Il simbolo del teschio e delle ossa incrociate dalla preistoria alle passerelle di moda:

http://www.whale.to/b/death_head.html

Come mai gli stilisti hanno sviluppato questa particolare predilezione per una simbologia così inquietante, necrofila appunto, per di più associata a genocidi e totalitarismi?

Perché la morte fa vendere ed ammansisce (oppure spinge ad uccidere il prossimo per restare in vita).
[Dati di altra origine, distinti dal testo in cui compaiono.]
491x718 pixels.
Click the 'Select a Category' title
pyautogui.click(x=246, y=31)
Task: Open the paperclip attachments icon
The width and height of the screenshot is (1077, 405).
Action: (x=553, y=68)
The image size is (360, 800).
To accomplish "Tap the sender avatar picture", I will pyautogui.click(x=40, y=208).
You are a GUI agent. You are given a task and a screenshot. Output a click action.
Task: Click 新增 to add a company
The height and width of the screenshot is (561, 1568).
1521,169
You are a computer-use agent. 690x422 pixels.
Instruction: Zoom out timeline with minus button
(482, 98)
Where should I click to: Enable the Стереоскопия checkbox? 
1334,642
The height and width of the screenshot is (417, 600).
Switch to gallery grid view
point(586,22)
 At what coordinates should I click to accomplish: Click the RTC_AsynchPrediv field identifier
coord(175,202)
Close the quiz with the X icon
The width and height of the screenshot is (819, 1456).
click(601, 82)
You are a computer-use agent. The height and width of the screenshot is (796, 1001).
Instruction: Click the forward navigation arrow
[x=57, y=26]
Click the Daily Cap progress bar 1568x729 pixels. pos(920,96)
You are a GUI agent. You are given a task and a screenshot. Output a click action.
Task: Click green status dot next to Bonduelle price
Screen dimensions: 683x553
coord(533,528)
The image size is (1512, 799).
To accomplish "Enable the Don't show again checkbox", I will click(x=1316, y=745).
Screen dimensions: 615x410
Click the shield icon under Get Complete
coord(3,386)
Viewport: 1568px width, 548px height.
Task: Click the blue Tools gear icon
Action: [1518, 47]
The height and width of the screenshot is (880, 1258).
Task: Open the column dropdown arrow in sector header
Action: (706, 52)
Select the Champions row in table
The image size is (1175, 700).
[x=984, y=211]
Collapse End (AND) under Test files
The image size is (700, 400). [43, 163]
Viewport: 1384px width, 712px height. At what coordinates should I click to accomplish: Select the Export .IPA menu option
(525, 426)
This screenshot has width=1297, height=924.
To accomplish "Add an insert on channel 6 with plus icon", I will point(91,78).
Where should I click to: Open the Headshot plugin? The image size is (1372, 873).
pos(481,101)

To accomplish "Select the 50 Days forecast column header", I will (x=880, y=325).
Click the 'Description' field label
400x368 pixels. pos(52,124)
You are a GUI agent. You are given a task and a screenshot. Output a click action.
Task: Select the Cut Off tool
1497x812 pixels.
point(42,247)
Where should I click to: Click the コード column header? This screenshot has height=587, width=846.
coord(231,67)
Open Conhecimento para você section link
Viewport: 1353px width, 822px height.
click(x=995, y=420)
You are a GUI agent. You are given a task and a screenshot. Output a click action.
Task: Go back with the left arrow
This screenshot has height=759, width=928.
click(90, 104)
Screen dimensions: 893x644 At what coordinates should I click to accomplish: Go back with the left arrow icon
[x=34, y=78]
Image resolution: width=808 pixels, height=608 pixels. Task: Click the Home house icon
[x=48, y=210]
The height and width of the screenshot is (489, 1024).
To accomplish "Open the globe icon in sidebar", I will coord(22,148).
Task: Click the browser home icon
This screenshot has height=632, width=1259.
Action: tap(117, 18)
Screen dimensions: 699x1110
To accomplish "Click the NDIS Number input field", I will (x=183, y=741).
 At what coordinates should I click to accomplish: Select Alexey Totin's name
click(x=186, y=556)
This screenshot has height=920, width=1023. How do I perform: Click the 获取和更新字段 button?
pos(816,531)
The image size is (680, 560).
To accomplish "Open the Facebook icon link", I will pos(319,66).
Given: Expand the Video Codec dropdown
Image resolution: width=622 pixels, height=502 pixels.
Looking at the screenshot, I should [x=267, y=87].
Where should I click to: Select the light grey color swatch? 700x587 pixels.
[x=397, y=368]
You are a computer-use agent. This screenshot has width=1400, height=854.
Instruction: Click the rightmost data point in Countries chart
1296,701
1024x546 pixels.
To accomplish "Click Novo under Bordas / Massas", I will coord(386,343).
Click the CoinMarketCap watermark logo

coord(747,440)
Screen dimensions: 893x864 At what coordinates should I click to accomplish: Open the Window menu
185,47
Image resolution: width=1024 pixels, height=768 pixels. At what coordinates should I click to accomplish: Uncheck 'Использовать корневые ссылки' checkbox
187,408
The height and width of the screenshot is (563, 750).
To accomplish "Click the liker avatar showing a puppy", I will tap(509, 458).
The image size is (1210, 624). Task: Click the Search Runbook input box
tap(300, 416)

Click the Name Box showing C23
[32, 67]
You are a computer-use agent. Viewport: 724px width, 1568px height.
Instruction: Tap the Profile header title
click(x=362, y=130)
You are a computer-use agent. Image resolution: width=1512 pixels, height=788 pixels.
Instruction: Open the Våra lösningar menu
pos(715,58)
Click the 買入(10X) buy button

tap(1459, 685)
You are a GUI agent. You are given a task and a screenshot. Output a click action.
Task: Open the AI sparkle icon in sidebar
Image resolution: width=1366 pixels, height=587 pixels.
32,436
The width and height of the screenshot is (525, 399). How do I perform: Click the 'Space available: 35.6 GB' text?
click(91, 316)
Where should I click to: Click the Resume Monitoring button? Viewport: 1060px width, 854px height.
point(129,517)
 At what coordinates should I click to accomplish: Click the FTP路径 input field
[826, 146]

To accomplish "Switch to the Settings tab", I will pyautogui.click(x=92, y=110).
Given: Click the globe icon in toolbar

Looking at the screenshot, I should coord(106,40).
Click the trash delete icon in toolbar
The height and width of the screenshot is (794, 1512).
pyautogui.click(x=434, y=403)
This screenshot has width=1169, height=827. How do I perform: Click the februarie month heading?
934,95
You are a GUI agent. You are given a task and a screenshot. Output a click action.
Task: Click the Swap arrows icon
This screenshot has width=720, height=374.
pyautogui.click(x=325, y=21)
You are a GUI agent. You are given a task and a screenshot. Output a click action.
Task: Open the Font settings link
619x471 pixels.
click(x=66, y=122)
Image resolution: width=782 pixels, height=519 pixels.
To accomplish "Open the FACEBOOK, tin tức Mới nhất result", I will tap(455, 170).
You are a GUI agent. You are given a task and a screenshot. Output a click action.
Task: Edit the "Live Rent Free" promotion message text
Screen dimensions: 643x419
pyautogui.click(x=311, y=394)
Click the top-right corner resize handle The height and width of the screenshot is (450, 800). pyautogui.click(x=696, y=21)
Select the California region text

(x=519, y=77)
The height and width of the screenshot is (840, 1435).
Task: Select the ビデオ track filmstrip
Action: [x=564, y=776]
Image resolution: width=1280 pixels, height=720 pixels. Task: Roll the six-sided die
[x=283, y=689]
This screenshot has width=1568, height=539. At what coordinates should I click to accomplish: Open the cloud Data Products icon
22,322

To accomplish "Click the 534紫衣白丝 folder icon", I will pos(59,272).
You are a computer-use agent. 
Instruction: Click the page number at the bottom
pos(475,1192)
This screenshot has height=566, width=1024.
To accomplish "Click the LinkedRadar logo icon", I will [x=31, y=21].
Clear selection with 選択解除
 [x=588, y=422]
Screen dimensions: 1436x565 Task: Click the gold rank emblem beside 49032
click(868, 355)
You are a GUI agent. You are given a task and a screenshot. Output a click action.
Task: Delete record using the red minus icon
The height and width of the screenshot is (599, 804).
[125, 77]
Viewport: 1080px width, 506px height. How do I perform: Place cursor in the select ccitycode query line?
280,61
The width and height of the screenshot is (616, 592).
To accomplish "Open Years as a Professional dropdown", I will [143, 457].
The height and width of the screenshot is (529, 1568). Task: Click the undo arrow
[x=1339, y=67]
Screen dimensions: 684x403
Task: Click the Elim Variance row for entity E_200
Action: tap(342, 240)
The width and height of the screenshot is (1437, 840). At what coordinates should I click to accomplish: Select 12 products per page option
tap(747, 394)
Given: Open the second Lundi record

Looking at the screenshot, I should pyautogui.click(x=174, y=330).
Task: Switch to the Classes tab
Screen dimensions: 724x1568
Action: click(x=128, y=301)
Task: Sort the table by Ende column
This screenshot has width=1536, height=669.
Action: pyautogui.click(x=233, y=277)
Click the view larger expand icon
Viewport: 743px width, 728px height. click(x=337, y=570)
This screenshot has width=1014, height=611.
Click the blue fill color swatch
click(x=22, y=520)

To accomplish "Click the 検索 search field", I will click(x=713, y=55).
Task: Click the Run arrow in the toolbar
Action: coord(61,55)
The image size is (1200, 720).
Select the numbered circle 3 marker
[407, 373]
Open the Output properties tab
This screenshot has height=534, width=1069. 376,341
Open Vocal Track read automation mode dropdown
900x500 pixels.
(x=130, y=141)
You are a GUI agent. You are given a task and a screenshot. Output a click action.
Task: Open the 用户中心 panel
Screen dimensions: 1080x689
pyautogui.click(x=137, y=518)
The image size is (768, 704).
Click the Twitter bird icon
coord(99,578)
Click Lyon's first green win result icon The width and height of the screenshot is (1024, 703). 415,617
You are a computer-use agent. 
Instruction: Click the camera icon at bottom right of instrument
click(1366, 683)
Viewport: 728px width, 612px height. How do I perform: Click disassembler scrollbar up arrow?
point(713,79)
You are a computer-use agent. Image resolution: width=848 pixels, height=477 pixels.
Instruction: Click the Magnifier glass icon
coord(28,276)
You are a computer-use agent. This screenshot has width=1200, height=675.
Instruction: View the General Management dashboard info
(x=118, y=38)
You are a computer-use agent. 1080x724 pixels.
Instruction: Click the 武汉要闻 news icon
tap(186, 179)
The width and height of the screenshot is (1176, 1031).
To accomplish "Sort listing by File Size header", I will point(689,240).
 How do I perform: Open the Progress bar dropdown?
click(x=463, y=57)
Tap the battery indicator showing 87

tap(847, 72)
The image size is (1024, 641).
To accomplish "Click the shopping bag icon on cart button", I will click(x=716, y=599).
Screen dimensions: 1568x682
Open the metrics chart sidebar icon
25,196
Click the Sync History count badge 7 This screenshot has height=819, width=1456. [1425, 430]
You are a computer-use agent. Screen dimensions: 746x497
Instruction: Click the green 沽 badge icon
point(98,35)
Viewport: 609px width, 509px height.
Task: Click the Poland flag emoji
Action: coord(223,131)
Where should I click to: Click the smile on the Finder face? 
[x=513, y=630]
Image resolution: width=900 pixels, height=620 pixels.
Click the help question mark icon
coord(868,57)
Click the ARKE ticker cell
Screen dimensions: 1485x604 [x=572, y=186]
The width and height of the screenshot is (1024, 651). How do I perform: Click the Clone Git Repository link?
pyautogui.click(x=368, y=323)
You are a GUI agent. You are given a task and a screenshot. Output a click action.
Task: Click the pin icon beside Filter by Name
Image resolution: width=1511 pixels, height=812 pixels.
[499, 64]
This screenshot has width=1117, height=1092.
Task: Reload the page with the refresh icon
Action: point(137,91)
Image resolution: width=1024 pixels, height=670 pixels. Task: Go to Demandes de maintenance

All’11 settembre è seguita una smania consumistica che ha portato ad una crescita degli acquisti del 6% nel trimestre successivo, risolvendo così l’inizio di una crisi economica che è stata solo posticipata al 2008-2009. I cittadini americani sfuggirono alla paura della morte che si era insinuata nella loro psiche cercando di consolidare il loro status, come se ciò potesse allontanare la Nera Signora. Ad un rafforzamento percepito dello status corrisponde una maggiore autostima ed un’immortalità simbolica. Com’è facilmente immaginabile, questo meccanismo funziona particolarmente bene con i beni di lusso (legati, appunto, allo status). Quando la prospettiva della propria morte si fa più intensa, le persone si aggrappano al materialismo, cercano l’immortalità nell’accumulo di beni e ricchezze. È possibile che il recente boom globale del settore del lusso, in piena crisi, sia in qualche misura dovuto alla percezione di milioni di persone di un possibile imminente decesso, vuoi per le superstizioni collegate al 2012, vuoi per i disastri naturali, gli incidenti nucleari e la recessione, vuoi per le voci di una possibile terza guerra mondiale dietro l’angolo.

Le persone che temono la morte sono a rischio di diventare avide, accaparratrici, di sostituire un’ansia con una smania, quella di sopravvivere attraverso i beni materiali. Un numero sostanziale di ricerche ha dimostrato però che tratti come la possessività, l’invidia, l’egoismo e l’avidità sono negativamente correlati con la soddisfazione ed una vita felice. Più si è materialisti, minore è la propria fiducia in se stessi perché si continuano a fare confronti con chi è più privilegiato di noi. Paradossalmente, invece, più si diventa anziani, più ci si mette il cuore in pace e ci si allontana dal materialismo e dal bisogno di proiettare un’immagine a tutti i costi positiva:

http://www.acrwebsite.org/volumes/v35/naacr_vol35_0.pdf

In una maggioranza di casi, chi ha paura di morire non si cura della sorte del prossimo, non si cura della pace, non è altruista, non coopera, non fa fronte comune contro il potere, ma guarda gli altri in cagnesco, è pronto ad uccidere per non essere ucciso. Il motto “mors tua vita mea” è la condanna a morte di ogni rivoluzione.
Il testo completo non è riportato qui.